Qu’est-ce qui bloque ces affaires en Algérie ?

Le fait que ces affaires impliquent des gens très proches des hauts responsables aussi bien civils que militaires. En 2013 et 2014, la Tracsin (une cellule de lutte contre le blanchiment d’argent) du ministère français de l’Économie a signalé à la justice un mouvement financier suspect concernant les personnalités algériennes non résidentes en France. Nous avons eu la confirmation de cette cellule. Les Algériens ont aussi déposé plainte en France auprès de la justice française. Mais cette justice est également très lente concernant les biens mal acquis par des dirigeants algériens en France, aussi bien concernant l’achat de biens immobiliers que les comptes bancaires.

Est-ce que le problème de la protection des dénonciateurs se pose toujours ?

La répression des dénonciateurs de la corruption est systématique. Même quand ces dénonciateurs ont des preuves indiscutables. Administration, services de sécurité et justice les dissuadent et les répriment. La loi de lutte contre la corruption de 2006 est très en recul par rapport à la convention des Nations Unies. L’ancien ministre de la Justice avait répondu à l’une de mes demandes et ouvert le chantier de révision de la loi pour la lutte contre la corruption afin de renforcer la protection des dénonciateurs comme le stipule la convention des Nations Unies. Cela fait quelques semaines, l’actuel ministre répondait aux parlementaires sur la question de lutte contre la corruption en disant qu’il allait revoir cette loi. Aujourd’hui, on ne voit rien venir.

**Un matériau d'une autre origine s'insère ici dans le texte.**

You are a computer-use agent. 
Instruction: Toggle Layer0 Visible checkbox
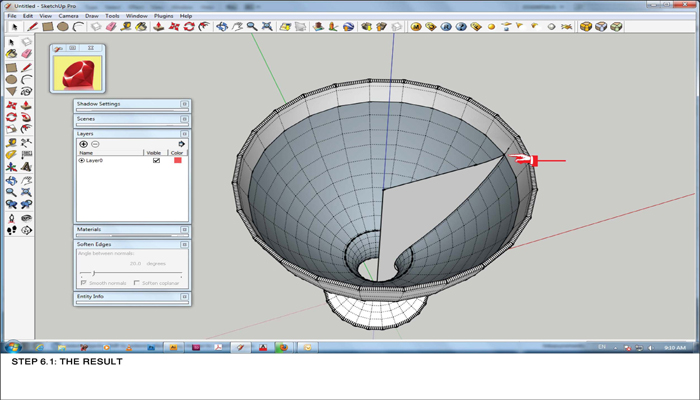tap(156, 160)
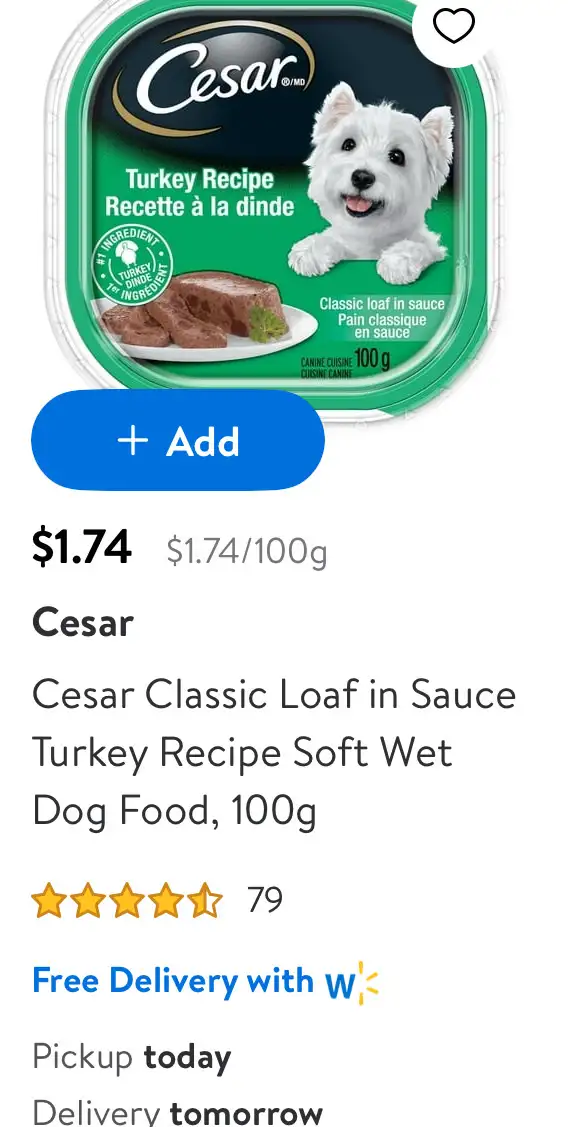Click the half-filled fifth rating star
This screenshot has height=1127, width=568.
[207, 902]
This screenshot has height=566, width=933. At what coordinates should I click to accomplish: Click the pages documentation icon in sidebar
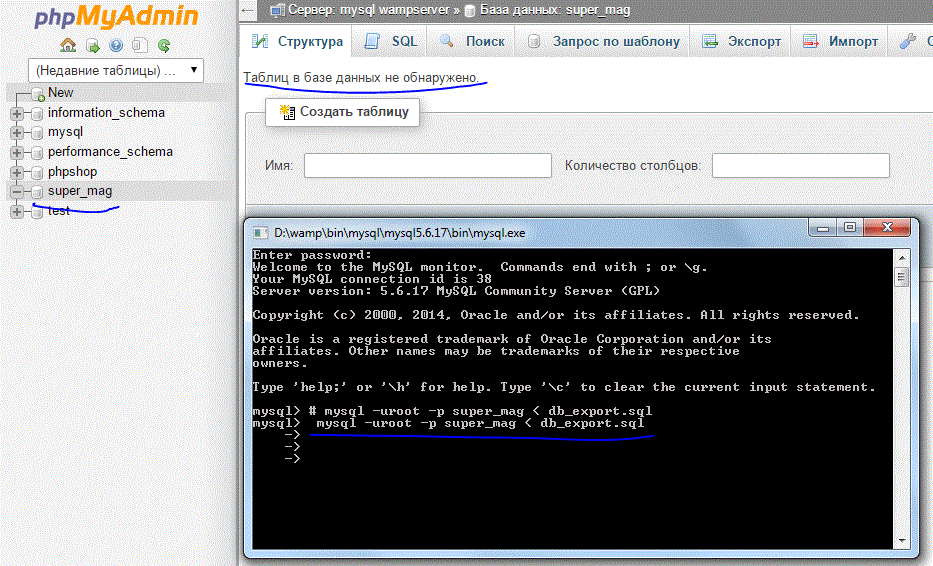pos(140,45)
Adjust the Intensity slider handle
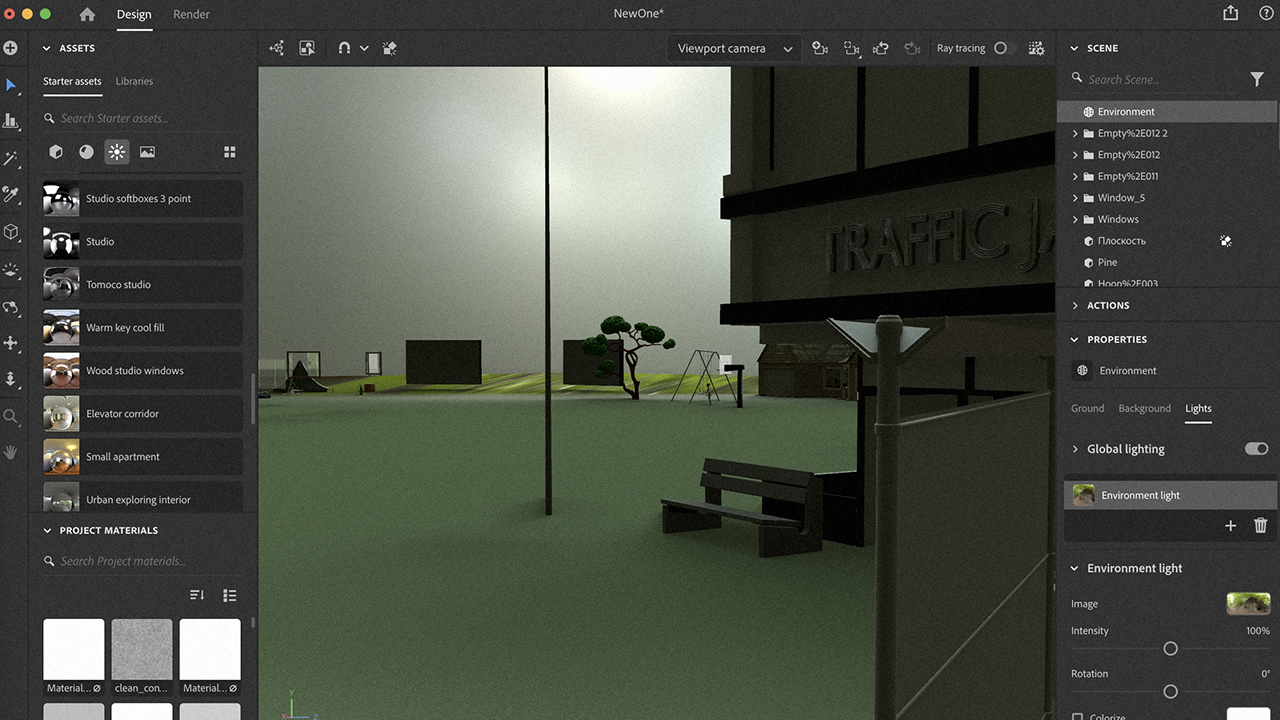1280x720 pixels. click(1170, 649)
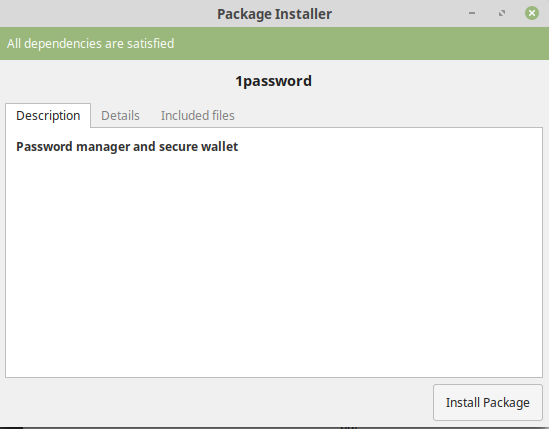549x429 pixels.
Task: Minimize the Package Installer window
Action: [472, 13]
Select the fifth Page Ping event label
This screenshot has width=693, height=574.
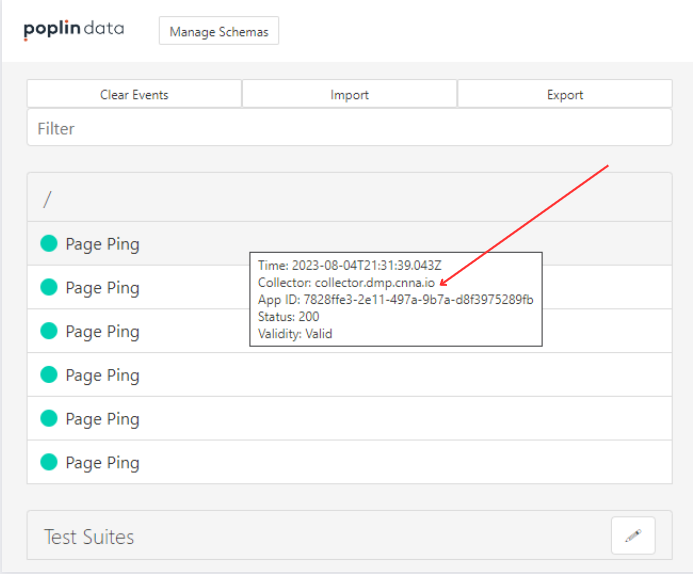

Subissez-vous des pressions ?

L’Association, ses membres et ses sympathisants subissent des pressions de toutes sortes. D’ailleurs, depuis quelques temps, l’association fait un peu le dos rond. Ses membres sont convoqués manu militari par les services de sécurité et par leurs employeurs. Leurs dossiers à caractère social (demande de logement, par exemple) disparaissent. Ils sont suivis à la trace. C’est horrible. Et je pense que cela est dû à certaines déclarations faites en 2013 quand nous avons évoqué l’implication de Mohamed Bejaoui dans l’affaire Sonatrach/Saipem.